Like an exceptionally good godmother, Edelmira Arroyo Anderson religiously wired money to her godson in Mexico City. She sent an average of $150 per week for 15 months to the young man, who was selling cars in the Mexican capital.
Anderson was generous to a fault. In fact, her giving went beyond charity. It was a crime.
Prosecutors say her weekly stipend was going to support a vicious killer, a former Chino Hills resident who was on the run as a suspect in the 1999 murder of a teenage flamenco dancer in Pasadena.
Two weeks ago, Anderson pleaded guilty to being an accessory to the crime, admitting her money had helped harbor the fugitive, Johnny Andres Ortiz, 29.
After an intensive manhunt, Ortiz was extradited from Mexico last year and now faces murder charges for the slaying of Maria Isabel Fernandez, a Pasadena City College student. Prosecutors allege that Ortiz stabbed the 17-year-old dancer 46 times in a jealous rage. He pleaded not guilty, and is scheduled for a preliminary hearing March 15 in the Pasadena branch of L.A. County Superior Court.
That same day, his godmother faces sentencing for her own act of "misguided love," as Deputy Dist. Atty. Marian Thompson puts it.
It happens all the time, police say. Someone commits a crime and turns to relatives and friends for help. Rather than betray the suspect, they help him run or hide.
This twisted sense of family loyalty is deeply rooted in the Latino community, said Jose Vargas, retired Hispanic affairs officer for Santa Ana, an immigrant city. In Mexico, he said, people have little faith in law enforcement, which can be slow and corrupt.
"Instead of helping the justice system, they prefer to help their relatives," said Vargas. "Blood is thicker than water."
And the crime of harboring a criminal is hard to prove, said Det. Arturo Zorrilla, head of the LAPD's foreign prosecutions unit. The tricky part is establishing that the person who offered aid was aware a crime had been committed.
In the Ortiz case, the weekly money transfers betrayed the godmother's guilt. Anderson, who could not be reached for comment, used an assumed name to make the payments to her fugitive godson, who was also using an alias.
She started sending the money shortly after the killing on Feb. 5, 1999. During his flight to the border, Ortiz twice called his parents from pay phones, saying he had beaten his girlfriend because he caught her with another man. Two hours after the killing, the suspect's father alerted Pasadena police.
Two days later, Ortiz called home again, this time from Hermosillo. He told his mother "he was outside and safe and she shouldn't worry about him."
In Mexico, Ortiz wooed another young woman to become his fiancee. But inside his car, abandoned at the border on the U.S. side, authorities said there was damning evidence left behind--his bloodstained leather jacket. DNA tests later showed the blood belonged to Maria Isabel.

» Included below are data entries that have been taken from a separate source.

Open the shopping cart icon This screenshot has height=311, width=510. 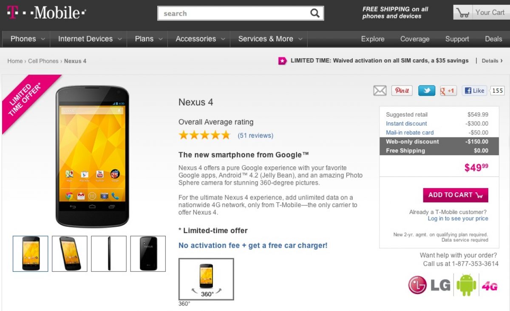pyautogui.click(x=463, y=13)
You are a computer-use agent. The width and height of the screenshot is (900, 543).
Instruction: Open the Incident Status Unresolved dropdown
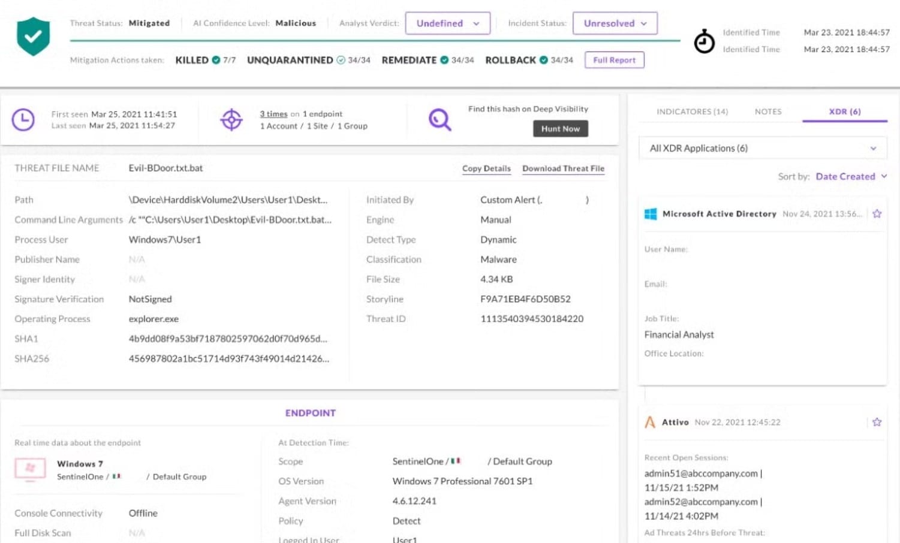(615, 23)
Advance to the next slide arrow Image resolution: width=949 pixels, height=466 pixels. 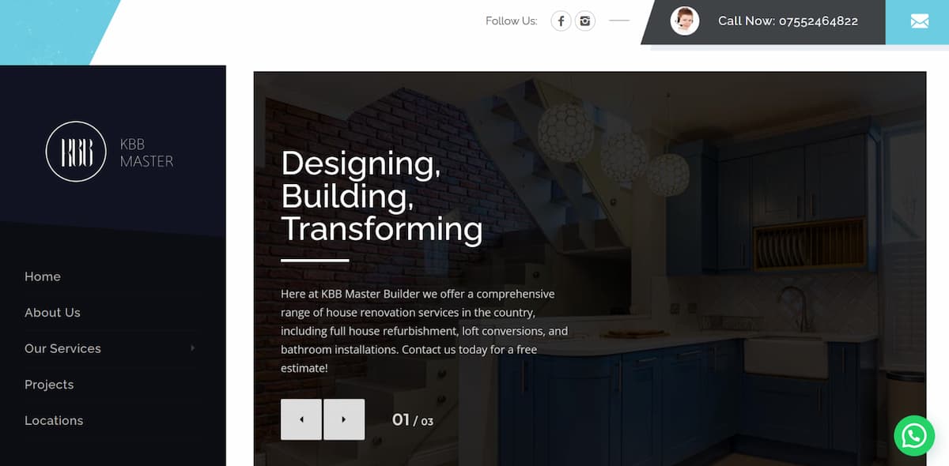pyautogui.click(x=344, y=419)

In the past, Mexico has made extradition difficult. Mexican citizens could invoke their constitutional right to be tried on home ground for crimes committed in other countries. Earlier this year, however, the Mexican Supreme Court ruled that its citizens could be extradited for trial elsewhere, provided they are sentenced under Mexican guidelines, which ban the death penalty.
Mexico had no special claim on Ortiz, a Colombian native. He was located in Mexico after the victim's father, Miguel Fernandez, made an appeal to the public for help on a popular Spanish-language talk show. That led to a tip from the sister of the suspect's new girlfriend, said Fernandez, who is now fighting to make sure his daughter's alleged killer gets sentenced to life without possibility of parole.
Fernandez was in court last month when Anderson entered her guilty plea and promised to pay $35,000 in restitution to a scholarship fund set up in Maria Isabel's name. A judge accepted the terms, including three years' felony probation, with the admonition that her conviction could get her deported or denied citizenship. Neither Anderson nor her attorney could be reached to discuss her immigration status.
The best way to find a fugitive is through relatives and friends, says LAPD's Zorrilla, whose foreign prosecutions unit has filed charges in 259 cases since 1985, mostly for murder, and mostly in Mexico. People can either help police, or they can cover for criminals and find themselves in prison for up to three years.
"Keep that in mind," Zorrilla tells others who may be tempted to turn family and country into havens for crime.